Naturalnym kandydatem do przejęcia jest Michael Latifi, który kilka tygodni temu zabezpieczył spory kredyt zespołu. Kanadyjski miliarder ma już 10% akcji McLarena na co wydał ponad 200 mln funtów. Całego Williams mógłby kupić za mniejsze pieniądze. Stać go na taki ruch, ale trudno powiedzieć czy będzie tym zainteresowany. Można także wymienić standardową osobę, czyli Dmitrija Mazepina, który już kiedyś kontaktował się z Williamsem. Kupiec powinien się znaleźć, bo w Formule 1 z limitami budżetowymi koszty funkcjonowania zespołów F1 będą niższe.

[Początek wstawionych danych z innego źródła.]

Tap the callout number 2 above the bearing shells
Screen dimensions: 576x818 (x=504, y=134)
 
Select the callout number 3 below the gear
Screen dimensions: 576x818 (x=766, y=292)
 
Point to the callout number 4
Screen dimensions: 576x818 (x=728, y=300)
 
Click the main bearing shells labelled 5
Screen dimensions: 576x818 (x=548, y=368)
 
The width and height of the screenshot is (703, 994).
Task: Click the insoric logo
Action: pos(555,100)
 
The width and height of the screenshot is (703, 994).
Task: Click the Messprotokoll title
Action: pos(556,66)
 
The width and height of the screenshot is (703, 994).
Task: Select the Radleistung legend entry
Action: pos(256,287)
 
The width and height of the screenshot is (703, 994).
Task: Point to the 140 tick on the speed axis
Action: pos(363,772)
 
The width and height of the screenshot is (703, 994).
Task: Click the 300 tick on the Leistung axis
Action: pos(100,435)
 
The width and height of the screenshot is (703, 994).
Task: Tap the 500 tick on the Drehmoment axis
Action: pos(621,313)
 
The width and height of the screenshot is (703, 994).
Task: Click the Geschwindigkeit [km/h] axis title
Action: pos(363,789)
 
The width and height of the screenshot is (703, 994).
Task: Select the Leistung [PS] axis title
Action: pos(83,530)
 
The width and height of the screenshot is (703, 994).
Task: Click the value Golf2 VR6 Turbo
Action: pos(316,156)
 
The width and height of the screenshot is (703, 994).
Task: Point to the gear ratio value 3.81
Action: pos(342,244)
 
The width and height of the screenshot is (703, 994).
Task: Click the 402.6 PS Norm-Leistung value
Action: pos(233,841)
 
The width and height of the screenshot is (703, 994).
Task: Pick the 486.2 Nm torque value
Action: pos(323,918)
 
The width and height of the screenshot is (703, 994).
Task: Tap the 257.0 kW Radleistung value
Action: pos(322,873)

Aktualizacja 20:30 – Claire Williams podczas telekonferencji powiedziała, że zespół ma zapewniony budżet do końca roku. Williams nie zwolnił żadnego pracownika w związku z kryzysem wywołanym pandemią koronawirusa. Nie podjęli jeszcze ostatecznej decyzji co do opcji jaką wykorzystają. Prowadzili wstępne rozmowy z wąską liczbą zainteresowanych inwestorów. Chcąc zamknąć ten cały proces w terminie trzech – czterech miesięcy.Nie jest wykluczone, że w razie ewentualnej sprzedaży całego zespołu, nowy właściciel zmieniłby jego nazwę. Dodatkowo wynajęta wcześniej agencja 1920 Worldwide pomaga szukać im nowych sponsorów.
Kryzys w F1 narasta
McLaren planuje zwolnić 1200 osób, czyli blisko 1/3 swoich pracowników. Sprzedaż samochodów sportowych stanęła i są w trudnej sytuacji. Williams po utracie głównego sponsora szuka inwestora. Nie wiadomo do końca co zrobi Haas i Alfa Romeo. Kryzys finansowy i opóźnienie startu sezonu 2020 bardzo uderzają w całą F1. Dlatego tak ważne są cięcia wydatków, a sezon musi ruszyć jak najszybciej.
P.S. Wyniki finansowe Williamsa za 2019 rok omówię osobno. One miały być opublikowane w połowie kwietnia, ale bez podania przyczyny przesunięto ten termin na 29 maja. Teraz już wiemy co było przyczyną. Komentarz w wynikach jest oparty o odejście ROKiT i możliwą sprzedaż.